While thinning and prescribed fire are widely used and examined either alone or in combination, studies in the western US that examine more than a single season, burn entry, or long-term results are rare. Thus, optimal regimes necessary to reach and maintain desired low fuel loads and limit conifer regeneration are not well documented. Limited information about treatment longevity in ponderosa pine forests suggests that fuels can accumulate to near pre-treatment levels within a few years (Keifer et al. 2006, Chiono et al. 2012), and treatments can promote abundant conifer regeneration and survival (Bonnet et al. 2005, Zald et al. 2008). Thus periodic reburning through prescribed fire or managed wildfire is necessary to retain resilient conditions in which wildfire can occur without severely damaging consequences (Agee 1996 a, Mc-Candliss 2002, Reinhardt et al. 2008, Stephens et al. 2012, Vaillant et al. 2015).
Selection of reburn frequency is typically guided by local and regional historical fire return interval information. The overall impact on fuel loads of varying fire return frequency is not well documented. More frequent burning is often assumed to reduce fuel loads more effectively; however, longer fire return intervals allow more fuel buildup (Keifer et al. 2006, Chiono et al. 2012, Vaillant et al. 2015), likely resulting in greater consumption when burned.
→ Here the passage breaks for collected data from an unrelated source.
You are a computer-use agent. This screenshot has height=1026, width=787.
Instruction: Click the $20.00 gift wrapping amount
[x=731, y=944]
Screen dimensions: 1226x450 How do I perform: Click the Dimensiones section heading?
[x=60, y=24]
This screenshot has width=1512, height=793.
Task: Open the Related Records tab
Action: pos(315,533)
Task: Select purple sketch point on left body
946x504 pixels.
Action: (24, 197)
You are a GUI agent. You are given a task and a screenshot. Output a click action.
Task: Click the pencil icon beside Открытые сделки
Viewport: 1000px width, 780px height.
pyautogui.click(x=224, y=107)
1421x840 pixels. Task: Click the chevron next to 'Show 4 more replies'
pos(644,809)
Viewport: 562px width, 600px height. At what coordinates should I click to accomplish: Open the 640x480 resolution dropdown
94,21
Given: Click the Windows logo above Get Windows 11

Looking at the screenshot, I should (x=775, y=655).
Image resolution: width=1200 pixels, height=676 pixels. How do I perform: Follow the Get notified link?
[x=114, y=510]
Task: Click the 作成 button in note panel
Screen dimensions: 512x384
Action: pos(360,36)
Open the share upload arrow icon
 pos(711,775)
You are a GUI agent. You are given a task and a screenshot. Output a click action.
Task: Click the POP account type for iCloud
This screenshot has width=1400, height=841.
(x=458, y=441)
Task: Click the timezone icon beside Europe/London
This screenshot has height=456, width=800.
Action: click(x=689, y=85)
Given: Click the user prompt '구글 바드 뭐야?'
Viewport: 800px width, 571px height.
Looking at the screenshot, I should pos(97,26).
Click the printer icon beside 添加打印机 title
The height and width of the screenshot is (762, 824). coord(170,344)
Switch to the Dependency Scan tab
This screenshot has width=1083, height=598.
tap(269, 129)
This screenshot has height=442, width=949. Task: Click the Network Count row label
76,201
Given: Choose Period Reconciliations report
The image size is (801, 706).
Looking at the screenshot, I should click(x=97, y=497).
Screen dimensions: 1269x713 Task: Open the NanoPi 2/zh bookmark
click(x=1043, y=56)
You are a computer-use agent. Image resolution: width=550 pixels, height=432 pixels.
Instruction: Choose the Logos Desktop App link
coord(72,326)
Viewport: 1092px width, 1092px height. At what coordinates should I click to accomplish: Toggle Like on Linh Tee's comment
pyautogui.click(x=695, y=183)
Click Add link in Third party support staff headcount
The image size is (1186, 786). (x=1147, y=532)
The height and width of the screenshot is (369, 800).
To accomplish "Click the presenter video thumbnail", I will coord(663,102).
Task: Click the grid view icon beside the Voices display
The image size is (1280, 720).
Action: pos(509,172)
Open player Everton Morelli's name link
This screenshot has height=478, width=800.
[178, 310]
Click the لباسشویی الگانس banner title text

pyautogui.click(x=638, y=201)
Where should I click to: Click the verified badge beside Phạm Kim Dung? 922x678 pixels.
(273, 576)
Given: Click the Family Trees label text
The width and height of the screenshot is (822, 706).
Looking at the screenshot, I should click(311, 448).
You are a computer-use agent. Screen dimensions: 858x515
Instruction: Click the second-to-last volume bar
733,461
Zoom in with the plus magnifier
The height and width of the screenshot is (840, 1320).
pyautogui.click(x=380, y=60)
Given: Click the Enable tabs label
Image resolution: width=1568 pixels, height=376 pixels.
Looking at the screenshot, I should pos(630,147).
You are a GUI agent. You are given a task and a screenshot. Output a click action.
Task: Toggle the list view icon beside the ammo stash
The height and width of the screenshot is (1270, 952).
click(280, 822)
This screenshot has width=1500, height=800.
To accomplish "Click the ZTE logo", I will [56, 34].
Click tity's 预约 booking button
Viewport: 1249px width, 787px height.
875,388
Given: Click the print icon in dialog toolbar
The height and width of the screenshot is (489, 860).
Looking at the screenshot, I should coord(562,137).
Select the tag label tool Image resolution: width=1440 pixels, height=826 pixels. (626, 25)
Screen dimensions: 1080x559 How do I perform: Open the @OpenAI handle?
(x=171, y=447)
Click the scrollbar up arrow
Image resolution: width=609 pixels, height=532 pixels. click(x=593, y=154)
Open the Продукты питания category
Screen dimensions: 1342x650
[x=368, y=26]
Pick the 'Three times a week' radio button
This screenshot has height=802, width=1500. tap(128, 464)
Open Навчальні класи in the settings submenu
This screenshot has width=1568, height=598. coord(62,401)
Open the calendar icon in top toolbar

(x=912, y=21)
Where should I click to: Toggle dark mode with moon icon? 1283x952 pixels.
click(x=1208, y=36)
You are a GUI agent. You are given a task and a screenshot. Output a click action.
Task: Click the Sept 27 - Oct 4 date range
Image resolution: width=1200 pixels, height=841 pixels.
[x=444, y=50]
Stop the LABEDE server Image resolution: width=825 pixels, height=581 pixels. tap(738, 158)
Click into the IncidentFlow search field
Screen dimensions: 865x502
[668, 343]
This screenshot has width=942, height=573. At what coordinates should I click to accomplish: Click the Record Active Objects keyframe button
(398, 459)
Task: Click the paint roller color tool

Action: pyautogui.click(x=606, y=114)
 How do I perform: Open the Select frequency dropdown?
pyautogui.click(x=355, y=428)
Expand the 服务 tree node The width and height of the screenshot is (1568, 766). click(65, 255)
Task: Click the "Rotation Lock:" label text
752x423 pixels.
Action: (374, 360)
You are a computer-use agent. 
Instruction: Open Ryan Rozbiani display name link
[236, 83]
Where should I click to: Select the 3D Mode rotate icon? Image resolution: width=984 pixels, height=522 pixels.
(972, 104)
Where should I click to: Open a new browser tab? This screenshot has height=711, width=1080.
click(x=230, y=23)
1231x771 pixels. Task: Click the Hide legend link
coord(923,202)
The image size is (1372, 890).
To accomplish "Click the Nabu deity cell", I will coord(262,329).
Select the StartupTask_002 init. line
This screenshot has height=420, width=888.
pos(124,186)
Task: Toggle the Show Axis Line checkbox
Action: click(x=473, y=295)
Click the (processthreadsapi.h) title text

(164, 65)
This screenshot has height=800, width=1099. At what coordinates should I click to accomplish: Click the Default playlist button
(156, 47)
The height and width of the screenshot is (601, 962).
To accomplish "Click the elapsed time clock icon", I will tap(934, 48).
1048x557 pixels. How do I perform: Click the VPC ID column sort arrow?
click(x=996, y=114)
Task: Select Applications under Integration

Mean fire return intervals (MFRI) for ponderosa pine forests in the western US vary from 3 yr to 43 yr, depending on climate, vegetation type, and topographic and geologic features that either restrict or facilitate fire spread (Stephens and Moghaddas 2005). In Oregon and Washington, MFRIs for ponderosa pine forests range from 3 yr to 36 yr (Soeriaatmadja 1966, Bork 1984, Heyerdahl et al. 2001, Heyerdahl et al. 2008, Johnston 2016).
Prescribed burning is largely restricted to two seasonal opportunities when weather and moisture conditions exist to maintain control and personnel are available to conduct the burns: the spring following snow melt as fine fuel begins to dry, but before extensive annual vegetative growth, and late fall as temperatures decrease and humidity rises. However, in the US Intermountain West, the majority of lightning-caused wildfire ignitions occur in July and August in conjunction with the hottest and driest time of year (Westerling et al. 2003, Short 2015). In general, fall burns are of higher severity (Ryan and Reinhardt 1988, Thies et al. 2005, Fettig et al. 2010) due to lower moisture in large fuels (Estes et al. 2012), and consume more of the larger woody fuels (Fettig et al. 2010) as well as forest floor fuel (Perrakis and Agee 2006, Progar et al. 2017). Yet late spring burns can more effectively reduce forest floor fuel than fall burns, demonstrating that fuels are not always drier and more extensively consumed in the fall as compared to the spring (Kauffman and Martin 1989). But these results are from initial entry burns following long periods of fire absence, and may not be true of reburning.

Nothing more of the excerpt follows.